Work to be completed:
Print the listing exactly.
[Data supplied — start]
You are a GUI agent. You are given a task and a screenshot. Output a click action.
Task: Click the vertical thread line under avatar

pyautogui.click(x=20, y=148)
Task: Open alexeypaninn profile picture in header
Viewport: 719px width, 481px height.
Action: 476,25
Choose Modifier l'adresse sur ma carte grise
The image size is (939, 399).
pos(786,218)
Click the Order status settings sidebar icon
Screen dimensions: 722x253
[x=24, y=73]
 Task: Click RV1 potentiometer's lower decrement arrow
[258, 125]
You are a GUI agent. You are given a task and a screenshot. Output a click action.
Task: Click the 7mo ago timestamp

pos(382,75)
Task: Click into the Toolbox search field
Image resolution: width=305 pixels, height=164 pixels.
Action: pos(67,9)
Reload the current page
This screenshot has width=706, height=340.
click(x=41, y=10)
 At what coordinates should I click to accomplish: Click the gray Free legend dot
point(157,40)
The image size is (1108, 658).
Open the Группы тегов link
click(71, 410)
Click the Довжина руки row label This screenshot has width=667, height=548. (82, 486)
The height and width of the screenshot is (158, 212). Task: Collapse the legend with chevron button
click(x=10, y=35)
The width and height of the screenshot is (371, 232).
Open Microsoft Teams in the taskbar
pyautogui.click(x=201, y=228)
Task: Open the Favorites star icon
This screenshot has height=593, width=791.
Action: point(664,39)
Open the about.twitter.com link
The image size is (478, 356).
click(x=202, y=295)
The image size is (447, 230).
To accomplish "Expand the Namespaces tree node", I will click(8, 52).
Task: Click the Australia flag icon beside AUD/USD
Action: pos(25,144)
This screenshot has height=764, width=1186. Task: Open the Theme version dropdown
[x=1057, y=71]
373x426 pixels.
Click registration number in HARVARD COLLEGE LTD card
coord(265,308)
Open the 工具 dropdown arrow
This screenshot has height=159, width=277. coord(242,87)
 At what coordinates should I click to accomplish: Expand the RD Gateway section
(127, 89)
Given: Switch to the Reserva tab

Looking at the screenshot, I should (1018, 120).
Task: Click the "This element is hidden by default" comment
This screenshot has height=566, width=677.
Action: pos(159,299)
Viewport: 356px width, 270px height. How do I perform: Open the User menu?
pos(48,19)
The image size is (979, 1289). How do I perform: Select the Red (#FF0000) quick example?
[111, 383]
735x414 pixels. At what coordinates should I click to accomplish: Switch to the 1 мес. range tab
[Data supplied — finish]
Answer to the exercise:
You are a GUI agent. You are given a task and a screenshot. Output a click action.
Task: Click the vertical thread line under avatar

pyautogui.click(x=20, y=148)
Task: Open alexeypaninn profile picture in header
Viewport: 719px width, 481px height.
Action: 476,25
Choose Modifier l'adresse sur ma carte grise
The image size is (939, 399).
pos(786,218)
Click the Order status settings sidebar icon
Screen dimensions: 722x253
[x=24, y=73]
 Task: Click RV1 potentiometer's lower decrement arrow
[258, 125]
You are a GUI agent. You are given a task and a screenshot. Output a click action.
Task: Click the 7mo ago timestamp

pos(382,75)
Task: Click into the Toolbox search field
Image resolution: width=305 pixels, height=164 pixels.
Action: pos(67,9)
Reload the current page
This screenshot has width=706, height=340.
click(x=41, y=10)
 At what coordinates should I click to accomplish: Click the gray Free legend dot
point(157,40)
The image size is (1108, 658).
Open the Группы тегов link
click(71, 410)
Click the Довжина руки row label This screenshot has width=667, height=548. (82, 486)
The height and width of the screenshot is (158, 212). Task: Collapse the legend with chevron button
click(x=10, y=35)
The width and height of the screenshot is (371, 232).
Open Microsoft Teams in the taskbar
pyautogui.click(x=201, y=228)
Task: Open the Favorites star icon
This screenshot has height=593, width=791.
Action: point(664,39)
Open the about.twitter.com link
The image size is (478, 356).
click(x=202, y=295)
The image size is (447, 230).
To accomplish "Expand the Namespaces tree node", I will click(8, 52).
Task: Click the Australia flag icon beside AUD/USD
Action: pos(25,144)
This screenshot has height=764, width=1186. Task: Open the Theme version dropdown
[x=1057, y=71]
373x426 pixels.
Click registration number in HARVARD COLLEGE LTD card
coord(265,308)
Open the 工具 dropdown arrow
This screenshot has height=159, width=277. coord(242,87)
 At what coordinates should I click to accomplish: Expand the RD Gateway section
(127, 89)
Given: Switch to the Reserva tab

Looking at the screenshot, I should (1018, 120).
Task: Click the "This element is hidden by default" comment
This screenshot has height=566, width=677.
Action: pos(159,299)
Viewport: 356px width, 270px height. How do I perform: Open the User menu?
pos(48,19)
The image size is (979, 1289). How do I perform: Select the Red (#FF0000) quick example?
[111, 383]
735x414 pixels. At what coordinates should I click to accomplish: Switch to the 1 мес. range tab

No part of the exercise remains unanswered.